Open dborkar opened 3 years ago
Hi @dborkar, Presto already has an Alluxio cache service which one of my friends use at their company. There was a blog post about it improving latencies at Facebook. Have you tried that?
@haoyuan I think is the expert on that service.
PrestoDB is already integrated with Alluxio data caching (docs). Users can refer to many existing use cases like Facebook, EA, Data Sapiens and many more, checking out how S3 IO bottleneck can be removed by leveraging this caching.
@javrod87 Looks like you are a very new user to the Presto community! Welcome to the community. :-)
Thank you for sharing about Alluxio. I am familiar with Alluxio. Alluxio is a very nice distributed cache. Lots of fantastic features. In fact, it is much more than a cache, it provides a lot of other capabilities now like transformation as well - but some of our users are looking for a light weight node level cache.
It would be good to give our users options - Alluxio if they want that or Rubix if they want that. TrinoDB added support for Rubix as well as the Hive connector caching given similar user feedback.
@apc999 I see you closed the issue, please re-open as Alluxio does not solve this issue for a light weight option and it would be good to give Presto users a choice of what to use.
@dborkar Can you please shed some light on why the existing caching support of Presto doesn't help here? If you have specific data around why the current caching support is heavyweight that would be great to see.

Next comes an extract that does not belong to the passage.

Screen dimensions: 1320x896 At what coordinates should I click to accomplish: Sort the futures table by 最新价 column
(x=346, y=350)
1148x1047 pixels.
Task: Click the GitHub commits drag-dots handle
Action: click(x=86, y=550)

Maybe there is some way to tune it to make it work for the use case you have in mind. /cc @highker
@dborkar, could you help to refer to this post (https://prestodb.io/blog/2021/02/04/raptorx) on caching. It is a light-weighted cache.
For some AWS instances with low network bandwidth, we are seeing IO bottle necks for users. Multiple users are requesting a light weight node level cache with async prefetch to improve query latency.
Rubix open sourced by Qubole can be integrated with PrestoDB for the Hive connector to help with this.